Mediation is generally with a third party who attempts to negotiate a mutually acceptable solution, and the mediator cannot force a solution on the parties. In arbitration a third party arbitrator can weigh the facts and impose a finding, and mediation/arbitration is a variation of the two wherein the mediator/arbitrator can make a decision if the parties cannot reach an agreement by themselves. While somewhat simplified the definitions noted above are satisfactory for our purposes.

Most cases do reach a settlement in mediation, and mediation is a valuable tool for resolving cases quickly. The danger in mediation is that on occasion one party will feel pressured to accept an agreement they feel uncomfortable with. If this is the case do not agree until all your questions have been resolved. And if they are not, walk away. You can always change your mind if you have not yet signed an agreement. Once you have done so it is very difficult to make a change to an agreement.

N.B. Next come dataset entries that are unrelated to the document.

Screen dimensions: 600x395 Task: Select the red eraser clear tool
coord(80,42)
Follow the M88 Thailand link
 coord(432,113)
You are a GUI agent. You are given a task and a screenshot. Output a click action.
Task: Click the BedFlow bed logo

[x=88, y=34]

This is not true in arbitration. Once an arbitrator makes a decision that decision is binding on the parties unless a court finds the decision was made without a basis in the law. This does not happen often, so it is important you know what authority a third party mediator or arbitrator has before you proceed. This is especially true because many people use the terms interchangeably and often do not understand the role of the mediator or the arbitrator. If you are going to use an arbitrator understand that many do a great job, but also realize that just as in a court you will be expected to know the rules. If you do not you could end up with a result you are unhappy with.

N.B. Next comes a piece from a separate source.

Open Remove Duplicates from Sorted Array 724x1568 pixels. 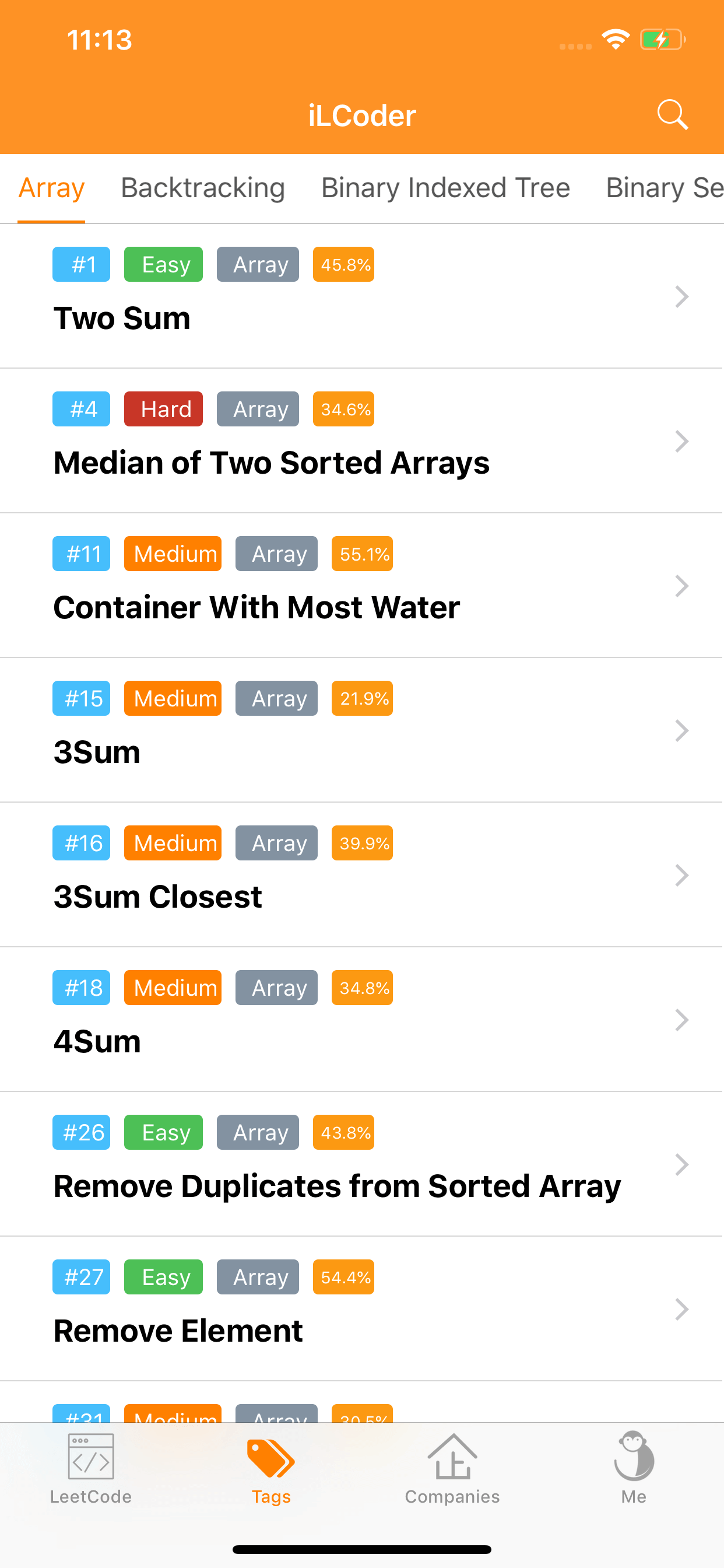(x=337, y=1186)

Because of the aforementioned I think it is important to at least consult with an attorney so that you can understand the alternative dispute resolution process. Until you do you do not know what your case is worth; you do not know what a fair settlement looks like, and as a consequence you may be forced into an unfair settlement. Equally important, you will find out what to look for and what to avoid.

So…what are you to do if ordered to participate in mediation. Know that in mediation you can just say no to something you do not understand. The discussions and settlement terms are confidential and except in special circumstances the court will never know about them unless an agreement is reached. In arbitration the arbitrator will make a decision and that decision will be binding, so if you are uncomfortable or do not understand the process say no before you agree to a process that could result in a decision you are unhappy with. Call us if you need to talk; we can help.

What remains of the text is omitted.